SOX9 as a key transcriptional regulator of SPEM cells in gastric carcinogenesis

PROJECT SUMMARY Gastric cancer is currently the fourth leading cause of cancer deaths worldwide and is diagnosed in approximately one million people per year. The most common type of gastric cancer is intestinal-type, which develops through a series of metaplastic and dysplastic lesions of the stomach lining beginning with pyloric

metaplasia. The hallmark of pyloric metaplasia is the transdifferentiation of gastric chief cells into spasmolytic polypeptide-expressing metaplastic (SPEM) cells. While gastric carcinogenesis is histologically well defined, the molecular drivers of the cellular and morphological changes that occur in each of these stages have not yet

been discovered. Transcription factors are proteins that control cell fate via gene expression during development and in adult progenitor cell differentiation. To determine if transcription factors also control cell fate in metaplastic processes in the stomach, my lab probed for the expression of select factors in carcinogenic

gastric tissue and found a strong upregulation of the master transcription factor SOX9 in SPEM cells.

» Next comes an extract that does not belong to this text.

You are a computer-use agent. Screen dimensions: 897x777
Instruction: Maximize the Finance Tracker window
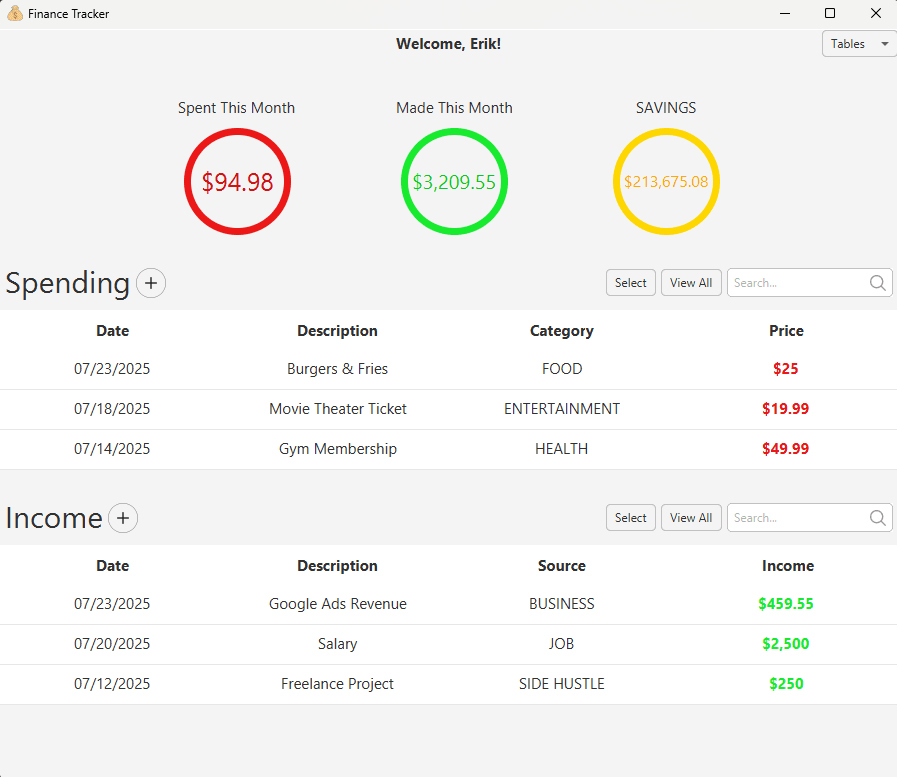829,14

To follow up on this finding, I characterized two novel transgenic mouse models of pyloric metaplasia with Sox9 knock- out in chief cells and found that SPEM cell formation and subsequent carcinogenesis was severely disrupted. I

hypothesize that SOX9 is necessary for chief cells to transdifferentiate into SPEM cells which are essential for carcinogenesis. To understand the significance of SOX9 in SPEM cells and carcinogenesis, I propose three specific aims. First, I will investigate the functional role of SOX9 by performing an in vitro

experiment using organoids from Sox9 knock-out tissues to determine if SOX9 is required for chief cells to transdifferentiate. I will also examine whether Sox9 knock-out chief cells are able to stimulate to transdifferentiate into SPEM cells. Second, I will perform transcriptomic profiling to identify direct downstream

genes of SOX9 to elucidate its transcriptional mechanism in SPEM cell identify and function. Finally, I will investigate the success of microenvironment recruitment which is essential to the progression of carcinogenesis without SOX9 upregulation in chief cells. This will elucidate a biological mechanism by which

SPEM cells drive carcinogenesis. Together, these data will provide functional and transcriptional mechanisms of SOX9 in SPEM cells during gastric cancer development. This research will move the field forward by uncovering the molecular mechanisms of gastric carcinogenesis and will provide potential therapeutic targets

for preventing gastric cancer development.